▽
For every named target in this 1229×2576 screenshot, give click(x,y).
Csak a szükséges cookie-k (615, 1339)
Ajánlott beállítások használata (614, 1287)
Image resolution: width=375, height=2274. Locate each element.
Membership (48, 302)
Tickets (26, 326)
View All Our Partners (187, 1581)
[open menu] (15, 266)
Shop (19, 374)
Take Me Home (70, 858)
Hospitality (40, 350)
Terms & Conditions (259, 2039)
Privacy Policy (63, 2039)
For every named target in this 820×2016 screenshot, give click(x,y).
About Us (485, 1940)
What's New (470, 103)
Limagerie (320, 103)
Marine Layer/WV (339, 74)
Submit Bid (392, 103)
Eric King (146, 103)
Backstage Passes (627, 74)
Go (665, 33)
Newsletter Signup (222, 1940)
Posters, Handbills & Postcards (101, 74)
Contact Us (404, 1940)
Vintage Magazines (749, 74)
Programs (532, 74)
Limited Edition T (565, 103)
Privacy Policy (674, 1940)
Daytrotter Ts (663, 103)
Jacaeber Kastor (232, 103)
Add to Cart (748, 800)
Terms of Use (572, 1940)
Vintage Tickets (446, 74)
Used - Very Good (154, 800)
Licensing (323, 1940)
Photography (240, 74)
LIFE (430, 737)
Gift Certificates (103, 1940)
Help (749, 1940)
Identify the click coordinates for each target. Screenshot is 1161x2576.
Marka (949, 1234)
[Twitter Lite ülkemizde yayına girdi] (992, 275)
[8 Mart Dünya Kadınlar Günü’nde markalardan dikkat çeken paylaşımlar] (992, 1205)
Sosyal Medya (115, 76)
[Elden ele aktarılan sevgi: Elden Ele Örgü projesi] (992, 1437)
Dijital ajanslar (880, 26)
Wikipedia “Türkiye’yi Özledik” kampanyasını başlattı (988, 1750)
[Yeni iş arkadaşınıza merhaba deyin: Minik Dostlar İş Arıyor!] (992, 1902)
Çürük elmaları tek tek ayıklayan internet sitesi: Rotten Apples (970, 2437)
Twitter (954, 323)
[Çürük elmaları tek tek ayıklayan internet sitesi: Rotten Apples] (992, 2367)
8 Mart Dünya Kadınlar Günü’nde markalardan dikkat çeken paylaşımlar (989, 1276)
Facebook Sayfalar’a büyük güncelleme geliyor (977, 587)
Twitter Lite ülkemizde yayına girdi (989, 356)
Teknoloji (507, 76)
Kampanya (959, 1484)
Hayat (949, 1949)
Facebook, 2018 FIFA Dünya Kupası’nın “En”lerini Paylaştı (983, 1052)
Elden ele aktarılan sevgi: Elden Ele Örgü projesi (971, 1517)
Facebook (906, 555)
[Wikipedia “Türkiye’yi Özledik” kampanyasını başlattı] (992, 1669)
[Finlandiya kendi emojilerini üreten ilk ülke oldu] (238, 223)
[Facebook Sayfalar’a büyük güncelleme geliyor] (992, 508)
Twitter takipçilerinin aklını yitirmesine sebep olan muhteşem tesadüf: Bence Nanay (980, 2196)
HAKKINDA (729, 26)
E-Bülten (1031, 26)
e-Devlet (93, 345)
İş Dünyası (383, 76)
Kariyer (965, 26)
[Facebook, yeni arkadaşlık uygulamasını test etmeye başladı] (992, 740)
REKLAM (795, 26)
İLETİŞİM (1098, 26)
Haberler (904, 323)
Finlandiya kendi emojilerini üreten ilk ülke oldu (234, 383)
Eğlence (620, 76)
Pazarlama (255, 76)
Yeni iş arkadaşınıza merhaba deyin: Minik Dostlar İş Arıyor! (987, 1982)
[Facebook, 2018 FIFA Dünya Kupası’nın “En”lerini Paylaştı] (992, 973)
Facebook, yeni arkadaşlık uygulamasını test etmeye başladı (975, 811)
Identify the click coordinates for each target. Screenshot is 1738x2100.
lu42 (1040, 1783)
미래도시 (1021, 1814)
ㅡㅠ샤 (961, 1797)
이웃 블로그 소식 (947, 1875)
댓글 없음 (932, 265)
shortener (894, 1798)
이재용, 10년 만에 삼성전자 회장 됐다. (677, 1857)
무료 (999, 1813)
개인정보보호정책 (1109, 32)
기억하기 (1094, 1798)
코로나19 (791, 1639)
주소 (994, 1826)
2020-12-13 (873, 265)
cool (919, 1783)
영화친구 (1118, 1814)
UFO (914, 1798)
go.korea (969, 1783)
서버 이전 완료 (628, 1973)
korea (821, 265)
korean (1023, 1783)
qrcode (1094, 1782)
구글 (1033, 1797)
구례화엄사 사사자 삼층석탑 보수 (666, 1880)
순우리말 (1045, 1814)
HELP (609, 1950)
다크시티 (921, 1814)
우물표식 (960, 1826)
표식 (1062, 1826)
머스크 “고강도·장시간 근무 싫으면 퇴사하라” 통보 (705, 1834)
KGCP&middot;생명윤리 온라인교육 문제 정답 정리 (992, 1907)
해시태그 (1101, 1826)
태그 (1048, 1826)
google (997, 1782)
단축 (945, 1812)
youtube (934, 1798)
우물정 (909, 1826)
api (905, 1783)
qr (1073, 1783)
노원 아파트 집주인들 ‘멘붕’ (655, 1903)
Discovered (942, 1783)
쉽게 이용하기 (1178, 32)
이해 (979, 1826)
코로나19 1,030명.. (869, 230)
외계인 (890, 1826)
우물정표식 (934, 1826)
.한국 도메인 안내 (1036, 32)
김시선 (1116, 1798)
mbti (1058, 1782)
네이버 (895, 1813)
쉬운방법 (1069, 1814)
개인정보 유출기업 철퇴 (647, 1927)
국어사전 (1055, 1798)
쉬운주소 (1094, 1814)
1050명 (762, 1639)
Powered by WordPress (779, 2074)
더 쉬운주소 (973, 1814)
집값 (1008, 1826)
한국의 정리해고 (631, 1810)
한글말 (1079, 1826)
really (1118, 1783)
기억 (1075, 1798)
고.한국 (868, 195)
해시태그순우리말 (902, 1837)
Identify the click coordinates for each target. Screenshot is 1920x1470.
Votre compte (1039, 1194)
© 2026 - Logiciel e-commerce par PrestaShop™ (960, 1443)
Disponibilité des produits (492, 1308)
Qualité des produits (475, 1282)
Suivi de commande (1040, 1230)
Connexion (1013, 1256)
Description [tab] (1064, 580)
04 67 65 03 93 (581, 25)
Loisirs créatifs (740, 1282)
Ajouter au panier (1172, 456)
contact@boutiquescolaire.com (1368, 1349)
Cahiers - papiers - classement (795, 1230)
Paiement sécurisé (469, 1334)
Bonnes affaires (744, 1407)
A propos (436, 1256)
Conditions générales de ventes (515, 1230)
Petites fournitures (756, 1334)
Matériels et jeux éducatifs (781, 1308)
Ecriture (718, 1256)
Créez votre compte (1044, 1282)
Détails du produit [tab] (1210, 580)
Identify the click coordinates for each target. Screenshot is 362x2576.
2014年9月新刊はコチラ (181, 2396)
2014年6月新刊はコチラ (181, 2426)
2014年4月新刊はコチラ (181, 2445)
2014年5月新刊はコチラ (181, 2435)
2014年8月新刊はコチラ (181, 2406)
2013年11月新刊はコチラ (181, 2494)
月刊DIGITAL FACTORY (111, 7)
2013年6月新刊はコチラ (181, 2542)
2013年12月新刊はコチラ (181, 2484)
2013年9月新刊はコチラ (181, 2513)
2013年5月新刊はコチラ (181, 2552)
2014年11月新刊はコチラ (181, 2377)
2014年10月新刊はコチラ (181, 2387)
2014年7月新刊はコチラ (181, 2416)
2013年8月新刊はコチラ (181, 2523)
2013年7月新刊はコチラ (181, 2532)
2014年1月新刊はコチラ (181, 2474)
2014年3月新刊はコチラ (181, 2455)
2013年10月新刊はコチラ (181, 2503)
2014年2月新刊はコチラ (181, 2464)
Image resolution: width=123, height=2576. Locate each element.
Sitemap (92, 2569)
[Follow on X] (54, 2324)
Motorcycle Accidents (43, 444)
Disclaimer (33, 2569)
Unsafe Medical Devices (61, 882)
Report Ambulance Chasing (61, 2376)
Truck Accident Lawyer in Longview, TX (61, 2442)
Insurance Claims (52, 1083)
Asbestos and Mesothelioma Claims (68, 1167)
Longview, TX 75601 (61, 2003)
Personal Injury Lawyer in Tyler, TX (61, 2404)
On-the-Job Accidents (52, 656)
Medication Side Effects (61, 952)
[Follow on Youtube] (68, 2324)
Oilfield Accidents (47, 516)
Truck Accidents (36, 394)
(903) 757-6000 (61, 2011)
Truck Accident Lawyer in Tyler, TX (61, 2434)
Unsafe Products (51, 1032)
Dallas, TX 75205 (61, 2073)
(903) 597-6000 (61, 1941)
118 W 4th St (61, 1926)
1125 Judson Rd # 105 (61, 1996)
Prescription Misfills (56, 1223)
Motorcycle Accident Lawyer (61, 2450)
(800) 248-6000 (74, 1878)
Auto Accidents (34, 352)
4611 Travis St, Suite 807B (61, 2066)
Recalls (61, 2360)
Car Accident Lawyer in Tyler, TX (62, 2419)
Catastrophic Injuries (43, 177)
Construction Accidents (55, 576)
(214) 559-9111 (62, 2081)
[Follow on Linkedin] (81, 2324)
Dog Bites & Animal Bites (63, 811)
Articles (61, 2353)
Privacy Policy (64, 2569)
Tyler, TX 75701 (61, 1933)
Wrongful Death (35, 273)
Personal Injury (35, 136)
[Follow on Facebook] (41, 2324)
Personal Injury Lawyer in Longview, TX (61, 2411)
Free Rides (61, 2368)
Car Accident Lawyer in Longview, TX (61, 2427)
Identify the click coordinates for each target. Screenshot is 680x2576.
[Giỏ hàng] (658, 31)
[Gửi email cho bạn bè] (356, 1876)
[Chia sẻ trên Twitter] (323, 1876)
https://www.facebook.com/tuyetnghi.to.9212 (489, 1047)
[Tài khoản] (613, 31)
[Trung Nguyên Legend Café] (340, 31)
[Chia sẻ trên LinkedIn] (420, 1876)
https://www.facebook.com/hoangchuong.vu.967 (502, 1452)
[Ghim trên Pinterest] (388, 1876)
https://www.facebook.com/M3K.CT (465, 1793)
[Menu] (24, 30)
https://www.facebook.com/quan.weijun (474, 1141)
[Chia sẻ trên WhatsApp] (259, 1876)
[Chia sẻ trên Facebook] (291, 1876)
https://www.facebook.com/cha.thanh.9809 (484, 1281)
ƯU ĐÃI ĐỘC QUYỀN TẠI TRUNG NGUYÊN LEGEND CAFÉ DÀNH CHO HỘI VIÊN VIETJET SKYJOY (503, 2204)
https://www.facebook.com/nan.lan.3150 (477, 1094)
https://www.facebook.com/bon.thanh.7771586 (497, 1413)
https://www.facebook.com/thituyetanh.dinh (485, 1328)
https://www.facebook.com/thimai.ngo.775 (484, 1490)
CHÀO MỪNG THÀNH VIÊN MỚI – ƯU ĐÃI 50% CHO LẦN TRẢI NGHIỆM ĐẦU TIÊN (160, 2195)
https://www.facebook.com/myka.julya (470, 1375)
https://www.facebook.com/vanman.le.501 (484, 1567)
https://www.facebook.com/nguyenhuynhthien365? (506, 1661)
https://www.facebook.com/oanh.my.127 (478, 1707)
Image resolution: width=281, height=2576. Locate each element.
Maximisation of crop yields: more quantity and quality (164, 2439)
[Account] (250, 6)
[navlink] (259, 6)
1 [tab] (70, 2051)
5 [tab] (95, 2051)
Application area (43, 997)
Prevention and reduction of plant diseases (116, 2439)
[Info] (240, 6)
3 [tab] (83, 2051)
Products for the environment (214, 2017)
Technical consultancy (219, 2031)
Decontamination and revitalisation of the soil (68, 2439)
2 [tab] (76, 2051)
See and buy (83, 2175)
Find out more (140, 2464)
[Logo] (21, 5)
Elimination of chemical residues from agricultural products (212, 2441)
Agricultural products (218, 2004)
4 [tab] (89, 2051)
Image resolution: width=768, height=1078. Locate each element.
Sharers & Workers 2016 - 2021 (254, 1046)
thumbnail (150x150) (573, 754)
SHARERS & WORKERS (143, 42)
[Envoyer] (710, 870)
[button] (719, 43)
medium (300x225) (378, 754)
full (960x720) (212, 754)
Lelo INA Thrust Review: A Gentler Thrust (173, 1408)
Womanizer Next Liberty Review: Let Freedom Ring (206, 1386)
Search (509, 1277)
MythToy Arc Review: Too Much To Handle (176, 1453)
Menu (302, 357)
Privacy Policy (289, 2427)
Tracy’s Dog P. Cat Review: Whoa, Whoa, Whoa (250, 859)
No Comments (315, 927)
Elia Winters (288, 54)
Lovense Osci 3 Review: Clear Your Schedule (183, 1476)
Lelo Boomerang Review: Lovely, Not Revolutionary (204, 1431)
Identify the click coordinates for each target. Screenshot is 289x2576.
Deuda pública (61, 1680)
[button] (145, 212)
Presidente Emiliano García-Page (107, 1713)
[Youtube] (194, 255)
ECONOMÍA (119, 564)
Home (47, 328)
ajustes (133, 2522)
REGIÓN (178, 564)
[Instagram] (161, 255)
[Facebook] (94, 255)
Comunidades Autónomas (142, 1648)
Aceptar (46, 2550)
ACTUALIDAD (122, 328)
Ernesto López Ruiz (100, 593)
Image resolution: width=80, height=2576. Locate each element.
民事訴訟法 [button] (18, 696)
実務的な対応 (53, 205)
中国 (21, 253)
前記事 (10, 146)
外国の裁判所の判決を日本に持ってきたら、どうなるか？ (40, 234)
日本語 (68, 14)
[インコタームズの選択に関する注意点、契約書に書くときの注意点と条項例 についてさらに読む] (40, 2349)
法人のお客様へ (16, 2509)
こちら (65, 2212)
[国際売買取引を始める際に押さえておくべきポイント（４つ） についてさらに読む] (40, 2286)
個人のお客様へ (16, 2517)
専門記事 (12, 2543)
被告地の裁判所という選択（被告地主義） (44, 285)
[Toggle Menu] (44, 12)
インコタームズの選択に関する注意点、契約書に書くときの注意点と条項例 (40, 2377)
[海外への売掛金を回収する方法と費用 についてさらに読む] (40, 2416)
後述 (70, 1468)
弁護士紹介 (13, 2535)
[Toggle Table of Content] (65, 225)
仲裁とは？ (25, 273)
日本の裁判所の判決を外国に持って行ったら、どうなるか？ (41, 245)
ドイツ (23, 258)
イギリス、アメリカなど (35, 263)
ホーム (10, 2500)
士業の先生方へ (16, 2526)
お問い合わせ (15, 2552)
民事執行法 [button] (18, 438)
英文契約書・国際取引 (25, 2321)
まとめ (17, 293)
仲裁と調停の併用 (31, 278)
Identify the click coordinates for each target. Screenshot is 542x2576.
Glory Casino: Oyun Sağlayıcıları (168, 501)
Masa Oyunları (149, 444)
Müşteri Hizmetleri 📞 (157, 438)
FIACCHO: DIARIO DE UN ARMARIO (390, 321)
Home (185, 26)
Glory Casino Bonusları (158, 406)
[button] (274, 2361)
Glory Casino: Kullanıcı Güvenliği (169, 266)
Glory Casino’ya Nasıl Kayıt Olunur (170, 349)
△
● **Your objective**: Among the entries above, copy exactly only the lines starting with the one containing "Prescription Misfills (56, 1223)" and going through the one containing "https://www.facebook.com/cha.thanh.9809 (484, 1281)", both ends included.

● **Answer below**:
Prescription Misfills (56, 1223)
Motorcycle Accident Lawyer (61, 2450)
(800) 248-6000 (74, 1878)
Auto Accidents (34, 352)
4611 Travis St, Suite 807B (61, 2066)
Recalls (61, 2360)
Car Accident Lawyer in Tyler, TX (62, 2419)
Catastrophic Injuries (43, 177)
Construction Accidents (55, 576)
(214) 559-9111 (62, 2081)
[Follow on Linkedin] (81, 2324)
Dog Bites & Animal Bites (63, 811)
Articles (61, 2353)
Privacy Policy (64, 2569)
Tyler, TX 75701 (61, 1933)
Wrongful Death (35, 273)
Personal Injury (35, 136)
[Follow on Facebook] (41, 2324)
Personal Injury Lawyer in Longview, TX (61, 2411)
Free Rides (61, 2368)
Car Accident Lawyer in Longview, TX (61, 2427)
Identify the click coordinates for each target. Screenshot is 680x2576.
[Giỏ hàng] (658, 31)
[Gửi email cho bạn bè] (356, 1876)
[Chia sẻ trên Twitter] (323, 1876)
https://www.facebook.com/tuyetnghi.to.9212 (489, 1047)
[Tài khoản] (613, 31)
[Trung Nguyên Legend Café] (340, 31)
[Chia sẻ trên LinkedIn] (420, 1876)
https://www.facebook.com/hoangchuong.vu.967 (502, 1452)
[Ghim trên Pinterest] (388, 1876)
https://www.facebook.com/M3K.CT (465, 1793)
[Menu] (24, 30)
https://www.facebook.com/quan.weijun (474, 1141)
[Chia sẻ trên WhatsApp] (259, 1876)
[Chia sẻ trên Facebook] (291, 1876)
https://www.facebook.com/cha.thanh.9809 (484, 1281)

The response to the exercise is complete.